[Dataset excerpts — start]
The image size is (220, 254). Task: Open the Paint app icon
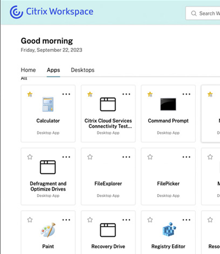48,230
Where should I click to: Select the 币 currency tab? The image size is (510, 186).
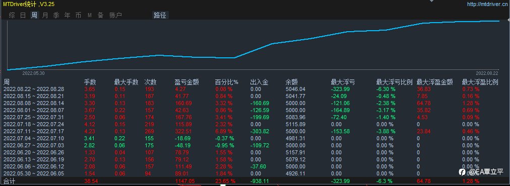78,15
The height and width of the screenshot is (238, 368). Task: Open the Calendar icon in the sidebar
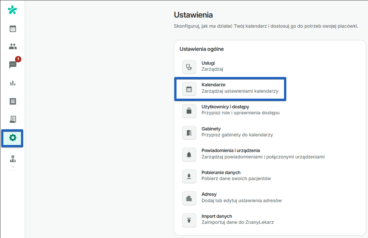click(12, 28)
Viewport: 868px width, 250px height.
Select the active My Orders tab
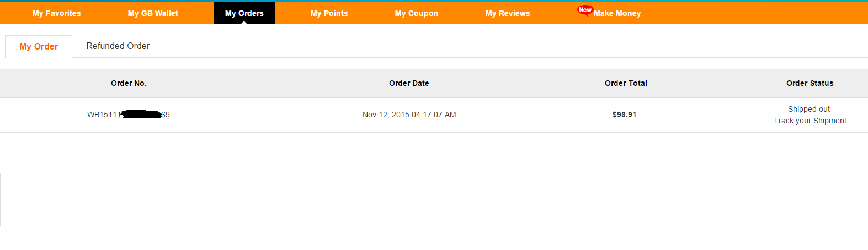(244, 13)
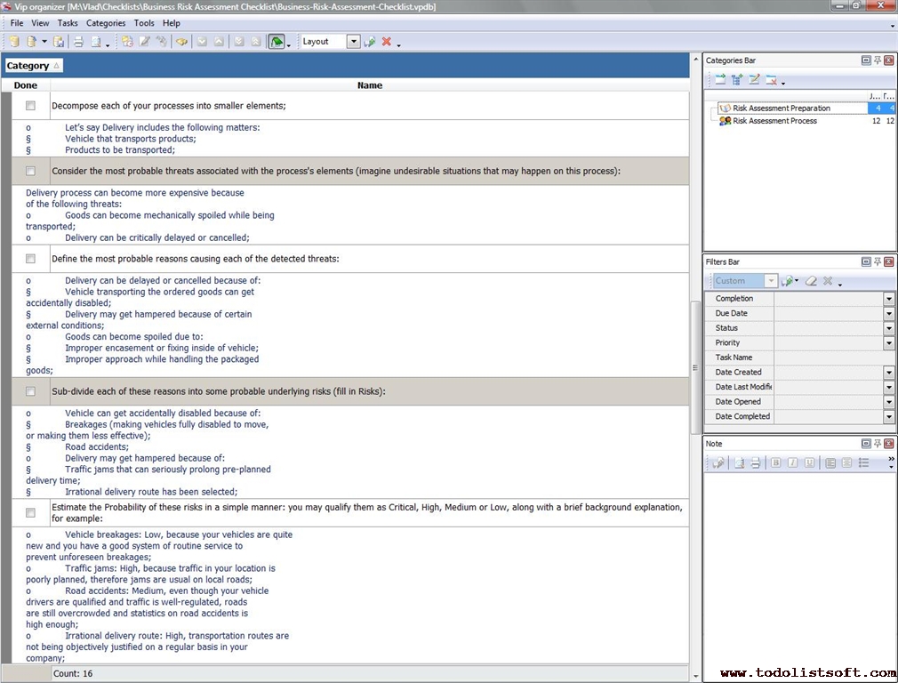This screenshot has width=898, height=683.
Task: Expand the Priority filter dropdown
Action: pyautogui.click(x=888, y=343)
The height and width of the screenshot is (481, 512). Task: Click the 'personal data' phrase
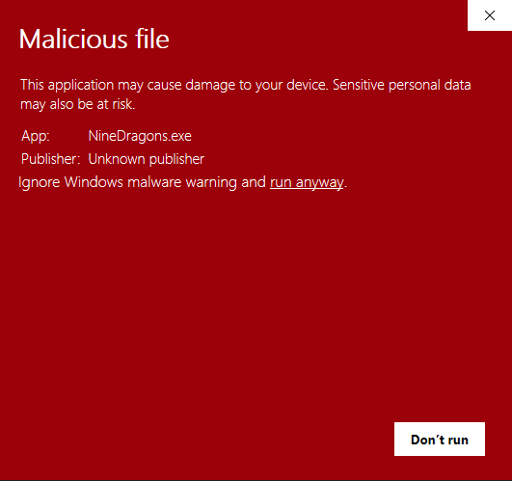[x=430, y=85]
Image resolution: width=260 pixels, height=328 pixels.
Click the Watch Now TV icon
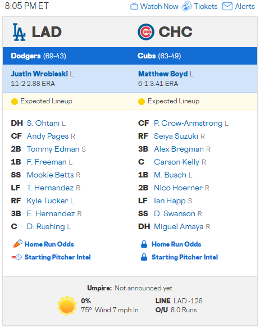pos(134,6)
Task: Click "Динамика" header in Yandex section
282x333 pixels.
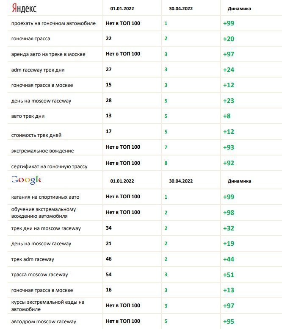Action: 239,8

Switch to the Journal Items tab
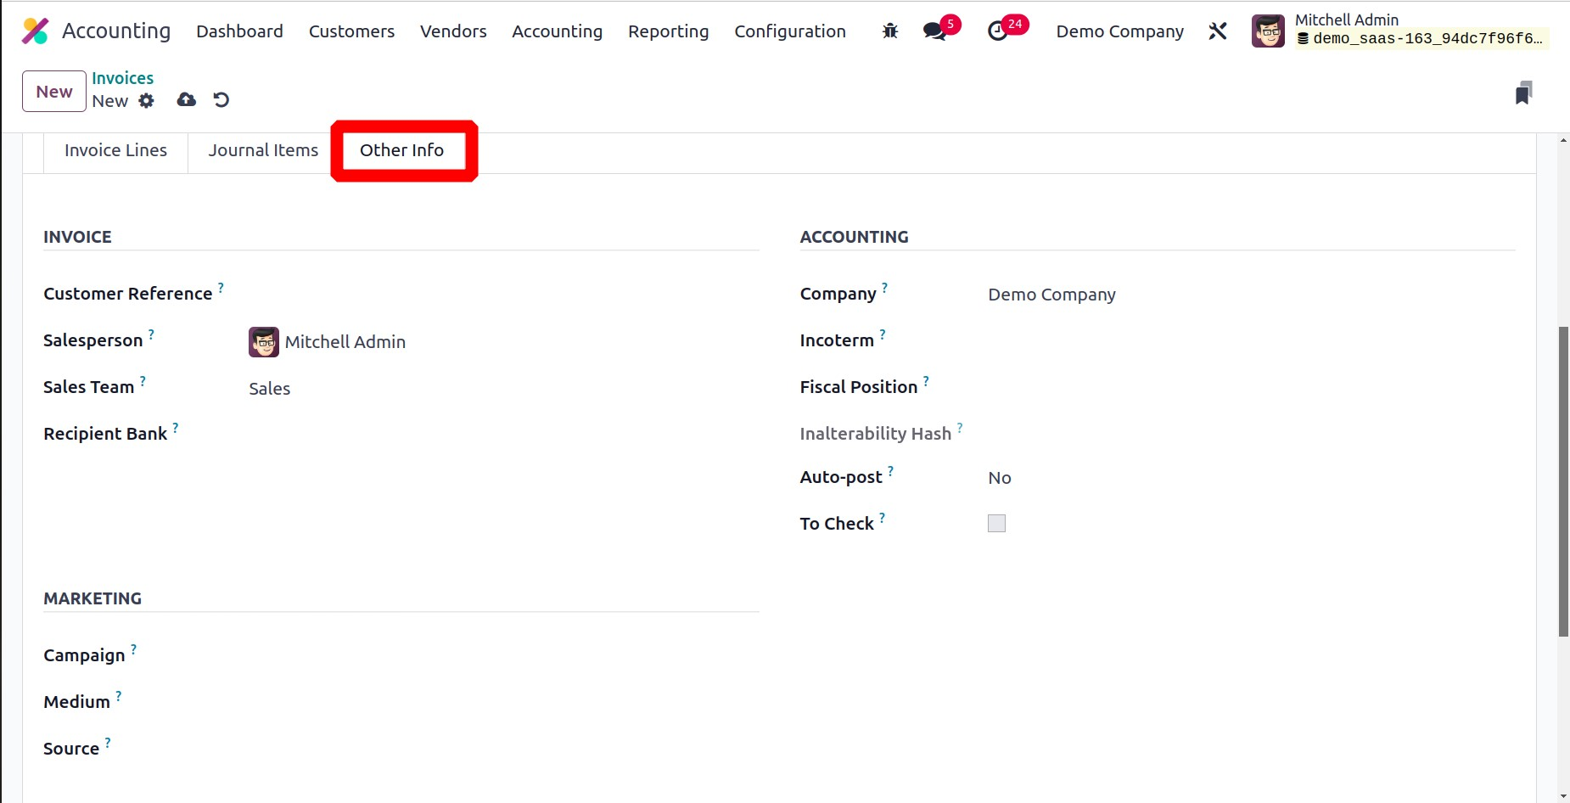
[Dataset excerpts — finish]
About this task: Could each line of the data be written out exactly, with no pictures included?

Answer area:
The image size is (220, 254). Task: Open the Paint app icon
48,230
Where should I click to: Select the 币 currency tab? The image size is (510, 186).
78,15
The height and width of the screenshot is (238, 368). Task: Open the Calendar icon in the sidebar
click(12, 28)
Viewport: 868px width, 250px height.
Select the active My Orders tab
(244, 13)
This screenshot has width=898, height=683.
Task: Expand the Priority filter dropdown
Action: pyautogui.click(x=888, y=343)
The height and width of the screenshot is (481, 512). Task: Click the 'personal data' phrase
[x=430, y=85]
Image resolution: width=260 pixels, height=328 pixels.
Click the Watch Now TV icon
pos(134,6)
Task: Click "Динамика" header in Yandex section
282x333 pixels.
Action: 239,8

Switch to the Journal Items tab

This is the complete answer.